■ What the task requires: Extract the stretch from the line containing "Open the browser three-dot menu" through the line containing "The image size is (1920, 1239).", copying both end lines and everything between them verbatim.

■ Information provided:

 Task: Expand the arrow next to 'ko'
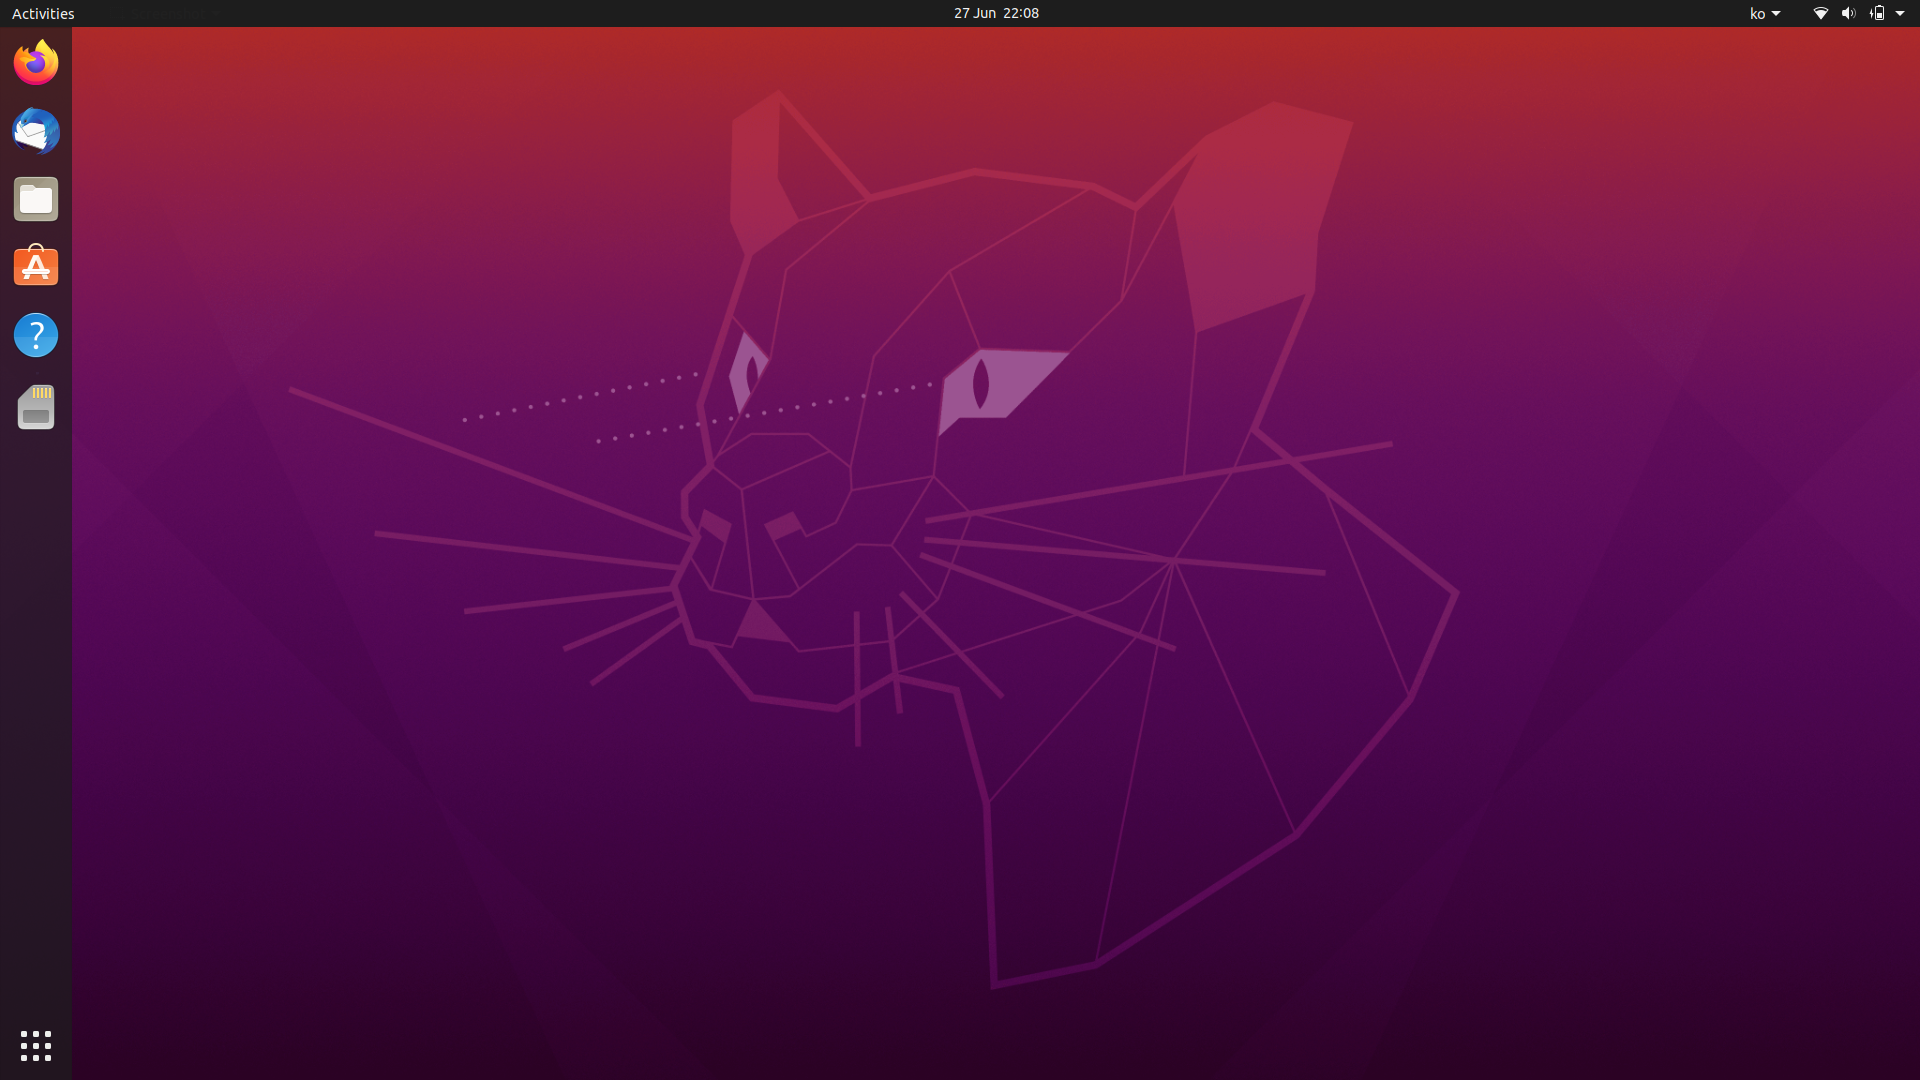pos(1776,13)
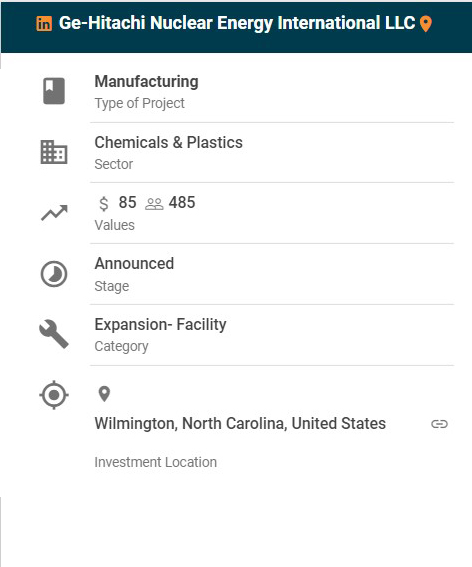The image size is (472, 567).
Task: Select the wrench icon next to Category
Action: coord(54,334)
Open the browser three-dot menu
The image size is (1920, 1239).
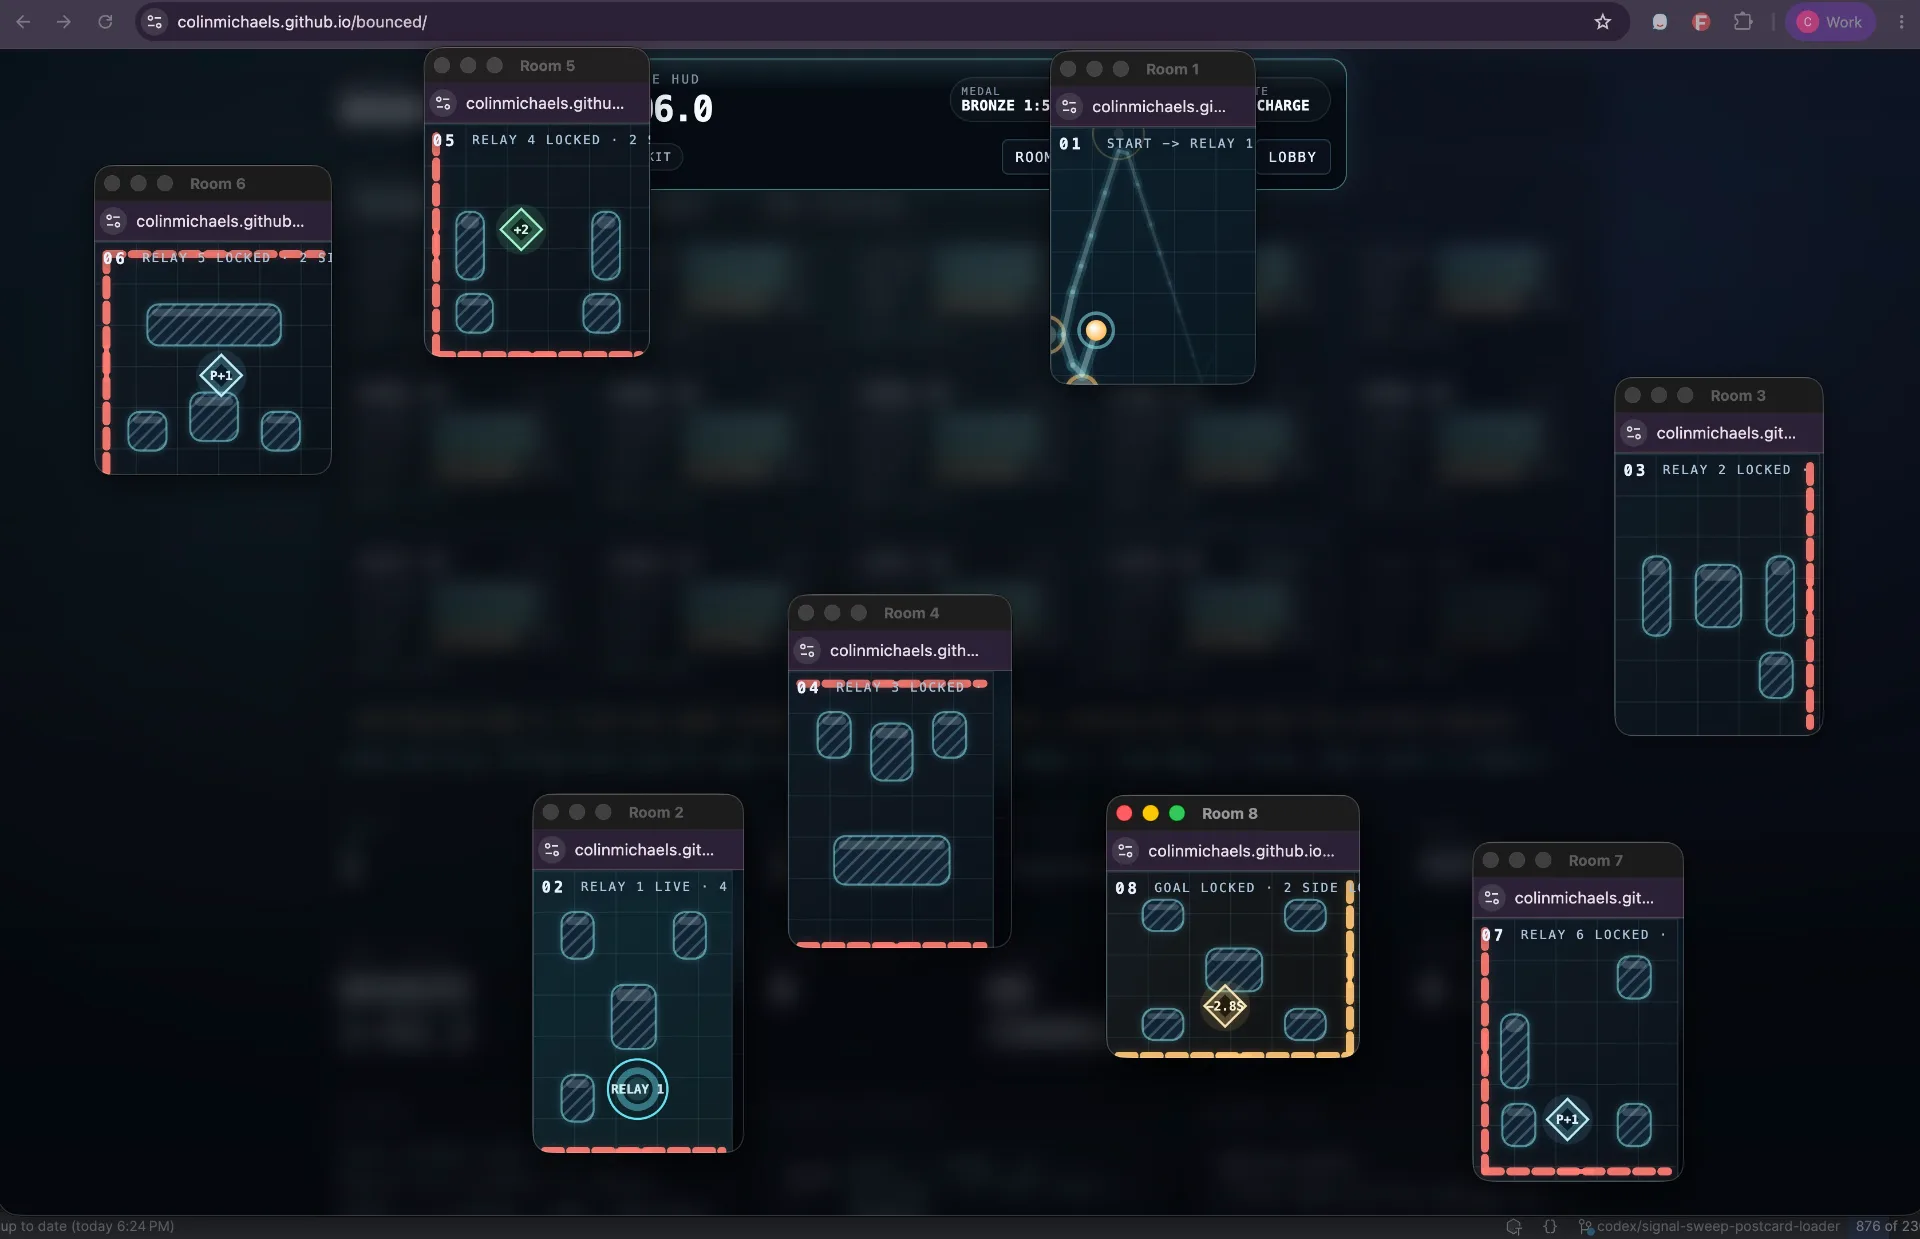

--

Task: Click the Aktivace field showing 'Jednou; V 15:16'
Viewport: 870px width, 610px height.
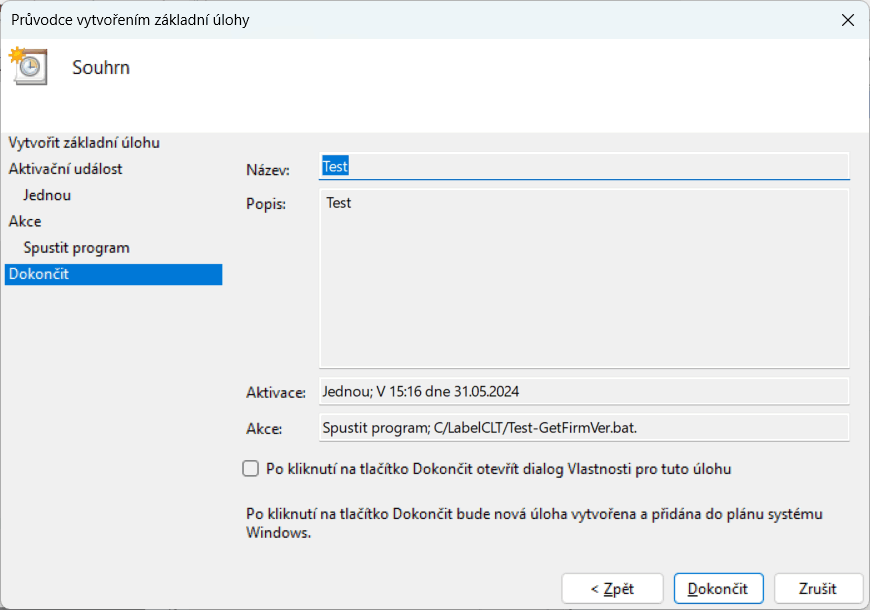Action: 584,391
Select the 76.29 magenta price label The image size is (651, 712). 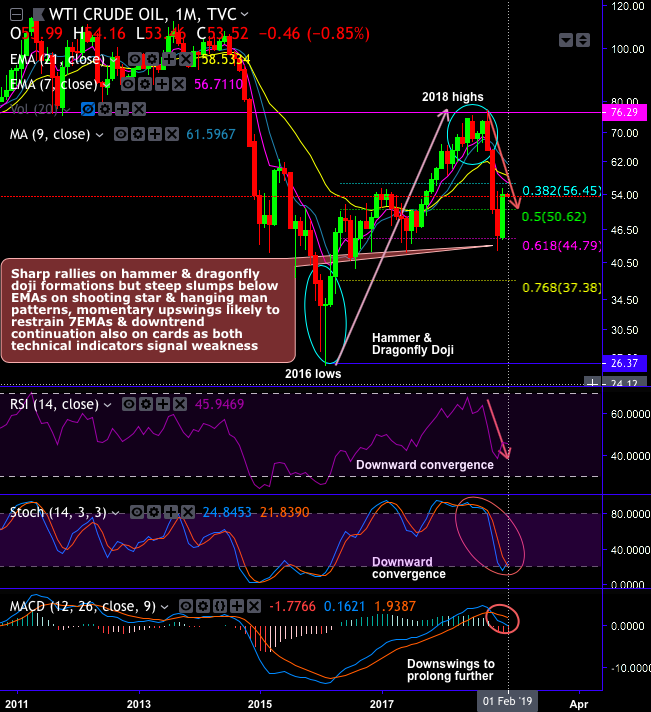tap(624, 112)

---

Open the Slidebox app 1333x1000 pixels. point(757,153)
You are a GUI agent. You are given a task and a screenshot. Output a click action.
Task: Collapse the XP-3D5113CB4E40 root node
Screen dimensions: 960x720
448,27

■ Written response:
Open the browser three-dot menu
The image size is (1920, 1239).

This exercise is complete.